___ DATA TO USE

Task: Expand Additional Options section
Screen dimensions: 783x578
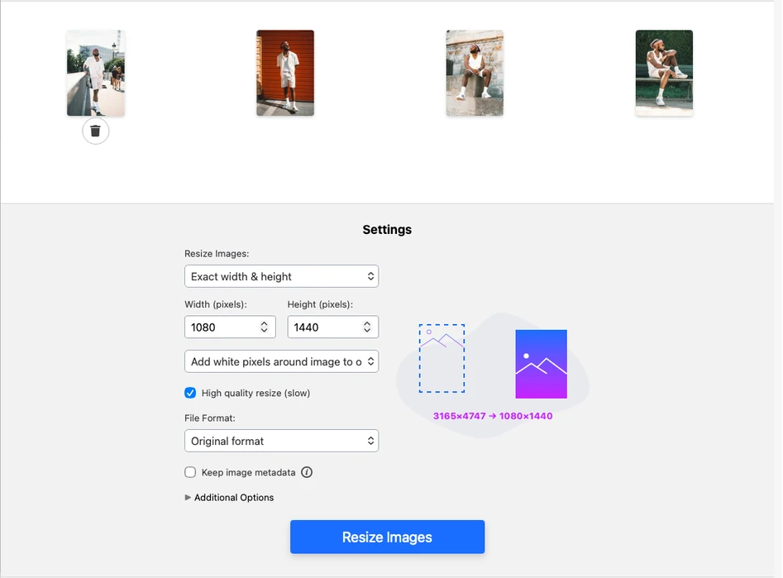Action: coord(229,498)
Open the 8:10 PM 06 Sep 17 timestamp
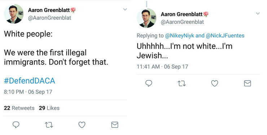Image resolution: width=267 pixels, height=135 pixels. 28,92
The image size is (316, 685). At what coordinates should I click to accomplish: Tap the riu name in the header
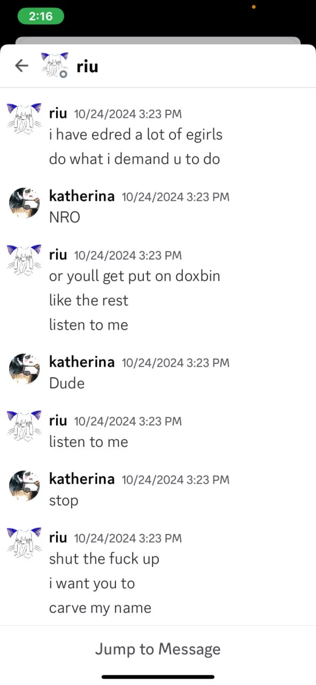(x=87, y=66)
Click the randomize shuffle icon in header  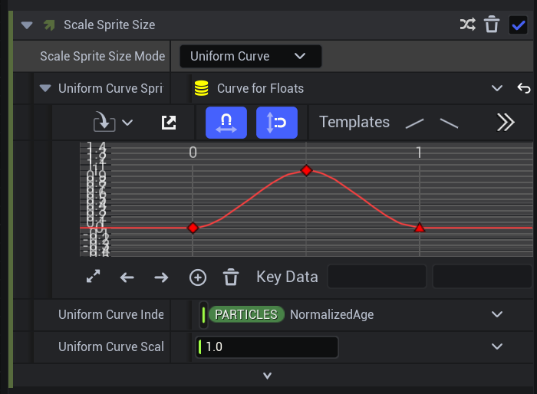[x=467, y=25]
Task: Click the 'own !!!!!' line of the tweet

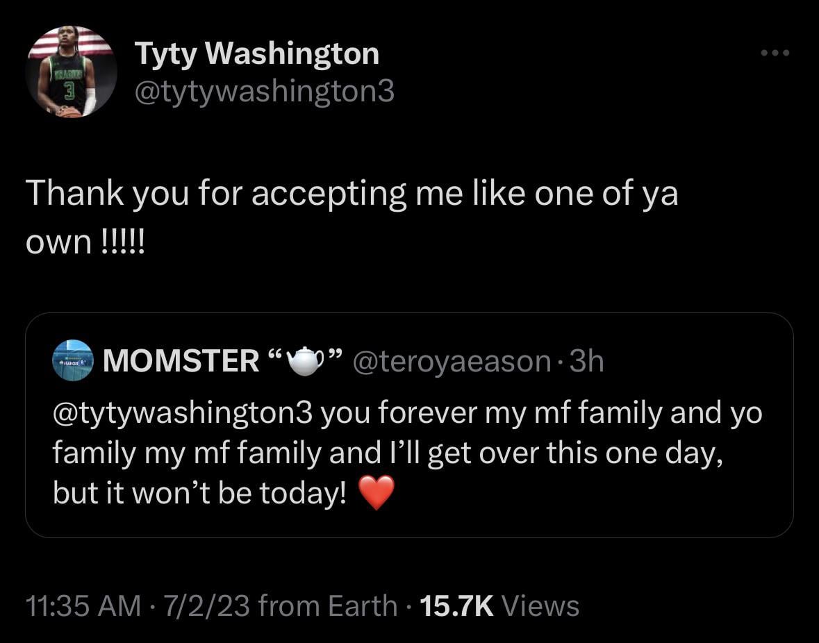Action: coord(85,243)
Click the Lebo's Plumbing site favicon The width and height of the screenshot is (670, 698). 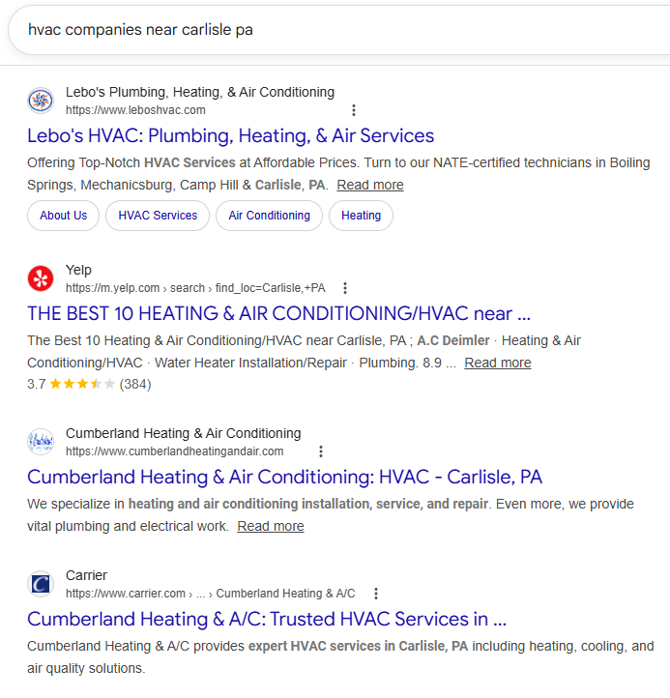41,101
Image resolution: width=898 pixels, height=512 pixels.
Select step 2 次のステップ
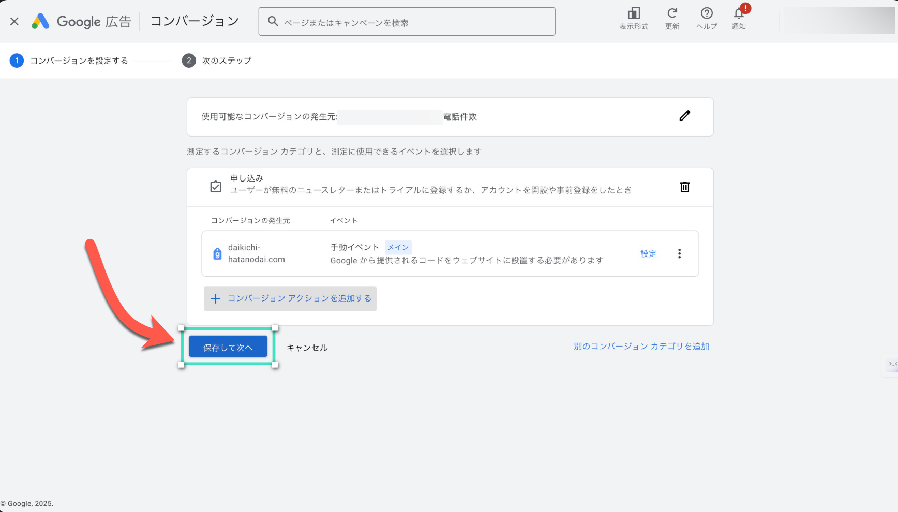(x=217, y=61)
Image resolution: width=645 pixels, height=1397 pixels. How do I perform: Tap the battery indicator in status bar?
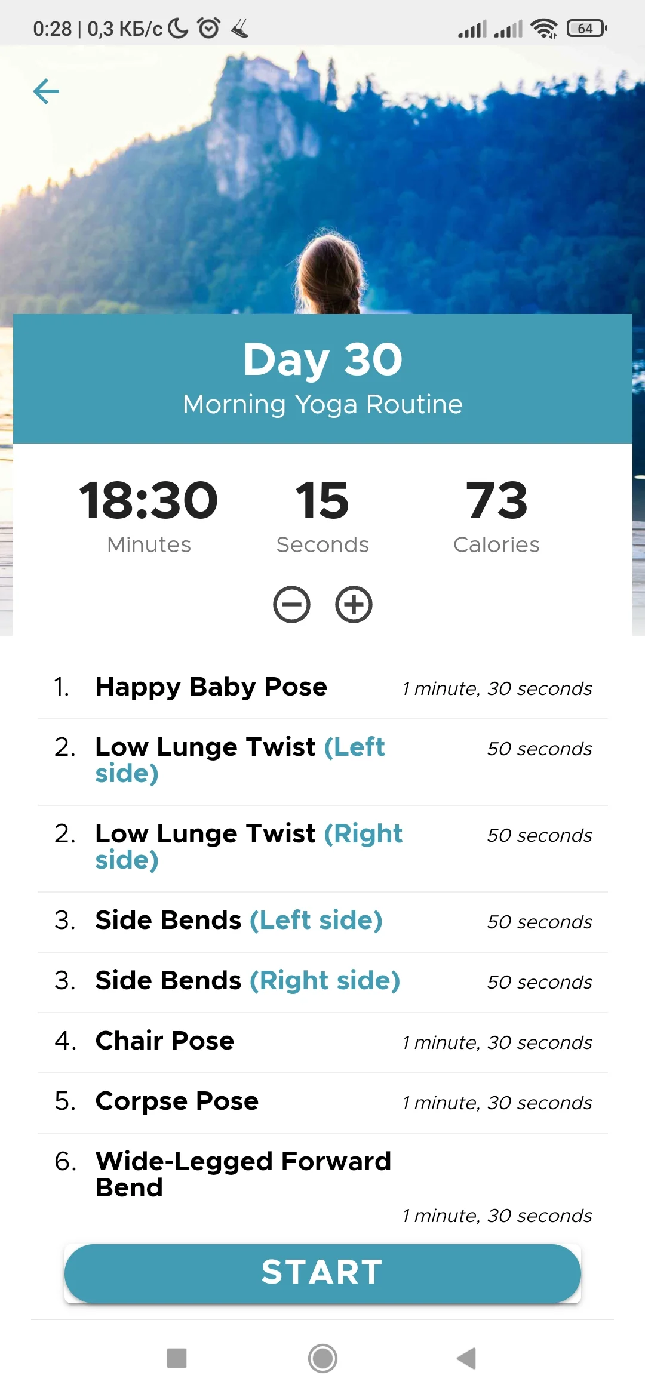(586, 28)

______

__WHAT TO DO__. Reproduce precisely the lines of the entries above, from the one containing "Image resolution: width=645" through the final one, both ends included, and omit the pictures.

__RESULT OF THE TASK__.
Image resolution: width=645 pixels, height=1397 pixels. How do I perform: Tap the battery indicator in status bar?
(586, 28)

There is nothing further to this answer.